A winner that clips the net isn't evidence your form is right. It's a lucky mistake. A double fault on a perfect toss might be nerves, not mechanics. Fast feedback teaches responsiveness, but it also breeds false confidence. You start trusting every signal, even the noise. You start believing that because you can react quickly, you understand what's happening.

I've played over a hundred hours of tennis in the past year. I'm still not sure which lessons from the court are real and which are confirmation bias dressed up as improvement.

Slow Feedback Doesn't Care About Your Plans

Hiking operates on the opposite timeline.

A few years ago, my wife and I planned to climb Mount Blue Sky in Colorado. To dodge Frontier's baggage fees, we shipped our boots, packs, and layers to Denver via UPS a week early. Clever. Cost-effective.

The box never arrived.

We discovered this at our Airbnb the night before the climb. No gear. No time. We spent the next morning at REI, hemorrhaging money on rental equipment we didn't want for a climb we were now too stressed to enjoy.

That's hiking feedback. You make decisions a week in advance. The consequences arrive at mile eight, 12,000 feet up, when the blisters start screaming. There's no iteration. There's only commitment and its eventual, expensive result.

The decisions that matter happen at basecamp. Not on the trail.

Product Management Gets Both Problems at Once

Product sits in the worst position: feedback is slow and noisy.

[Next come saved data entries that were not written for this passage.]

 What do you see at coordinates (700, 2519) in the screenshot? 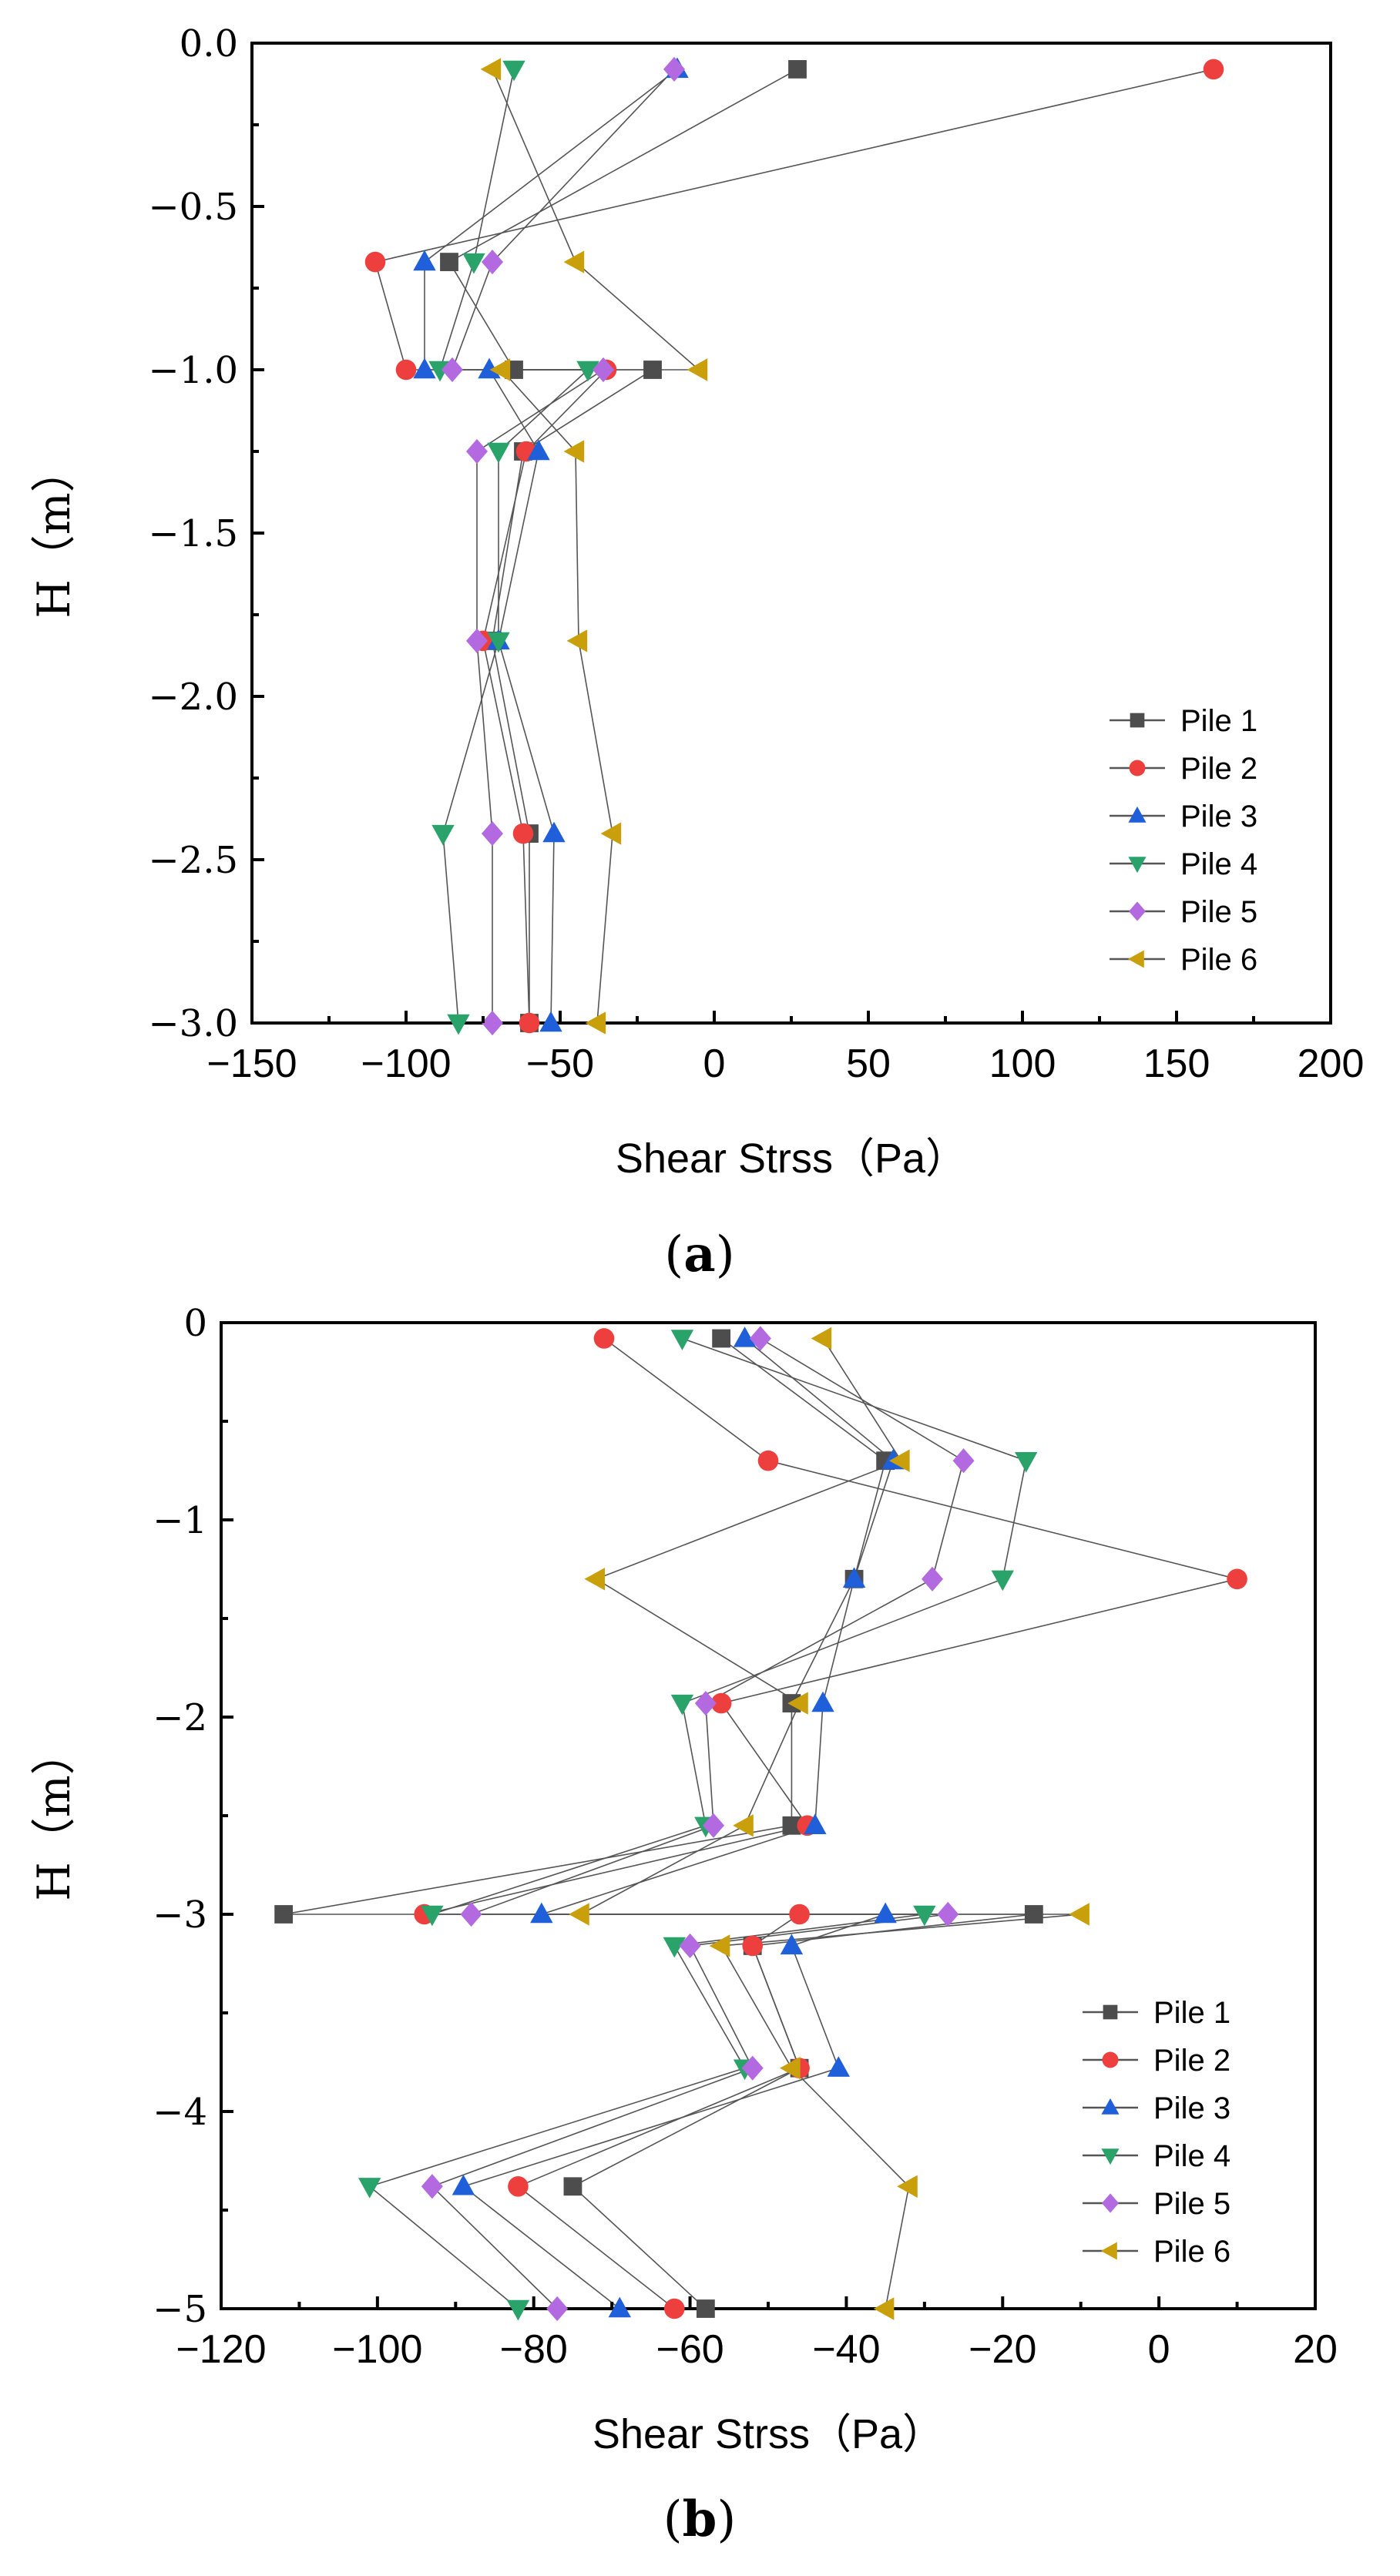
I see `caption-b-letter: b` at bounding box center [700, 2519].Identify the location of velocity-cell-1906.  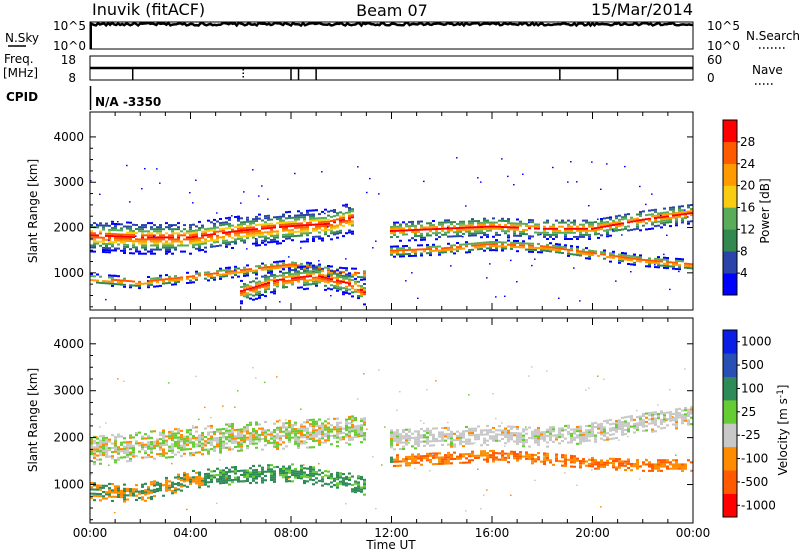
(590, 426).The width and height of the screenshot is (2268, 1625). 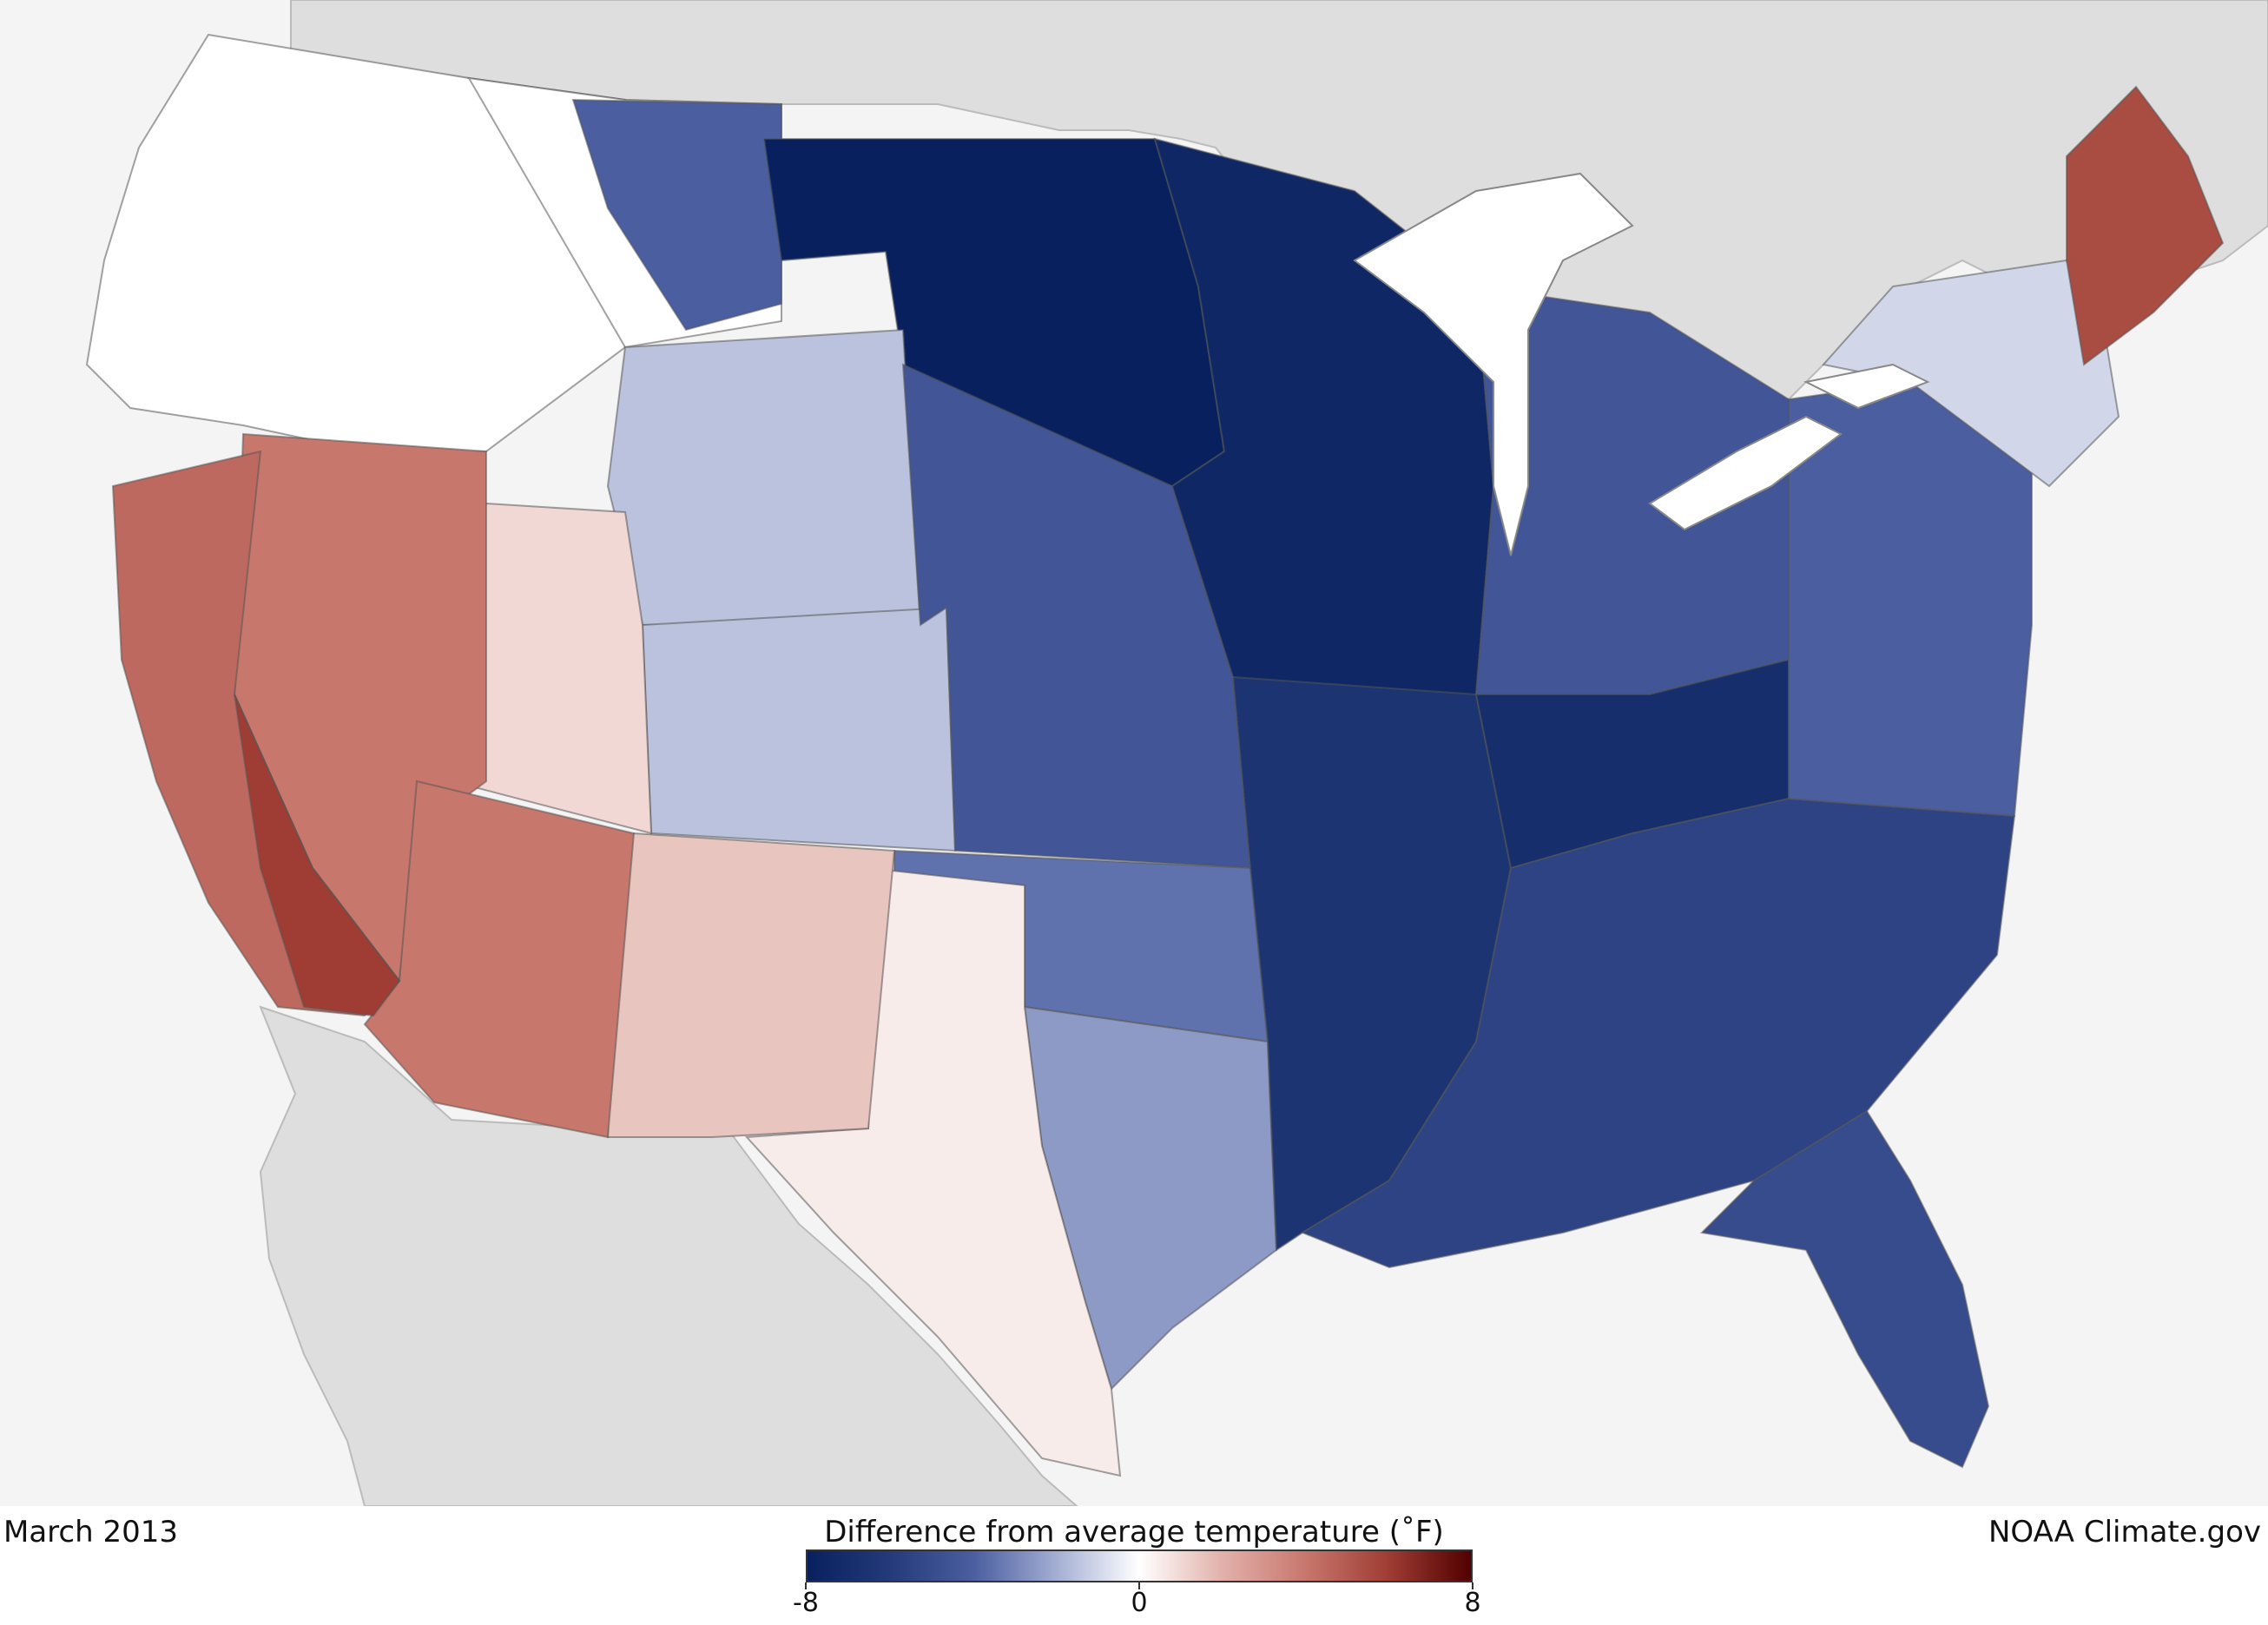 What do you see at coordinates (1746, 473) in the screenshot?
I see `lake-erie-water` at bounding box center [1746, 473].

Last year, I helped build Smart Jobs, an AI-powered recommendation engine for property maintenance. We were applying LLMs to procurement before it was trendy. For months, it felt like a miss. Usage was modest. Customers were "polite," which is how you know you're in trouble.

The signal was murky. Was the product wrong? The timing? The positioning? Were we even measuring the right things? We could have made a convincing case for any of those explanations.

We kept pushing. Tightened the UX. Stayed patient. A year in, it caught fire. Adoption inflected. Customers started asking for it by name.

The "yes" arrived, but it took twelve months. It came wrapped in enough noise that we could have quit, or pivoted into something worse, at any point along the way.

Knowing Which Game You're Playing

The thing I keep coming back to: you have to recognize which type of feedback you're actually getting.

Tennis problems require responsiveness. Stay light. Adjust constantly. But don't over-index on any single point. The speed of the game doesn't mean you've mastered the system. It just means you're getting more chances to fool yourself.

Hiking problems require commitment. Front-load your thinking. Stress-test your assumptions before you start moving. Accept that some decisions are final and prepare accordingly.

Product problems require discernment. Is this a moment to react and iterate? Or is this noise I should ignore while trusting my preparation?

The signal always arrives eventually. Your job is to still be standing when it does.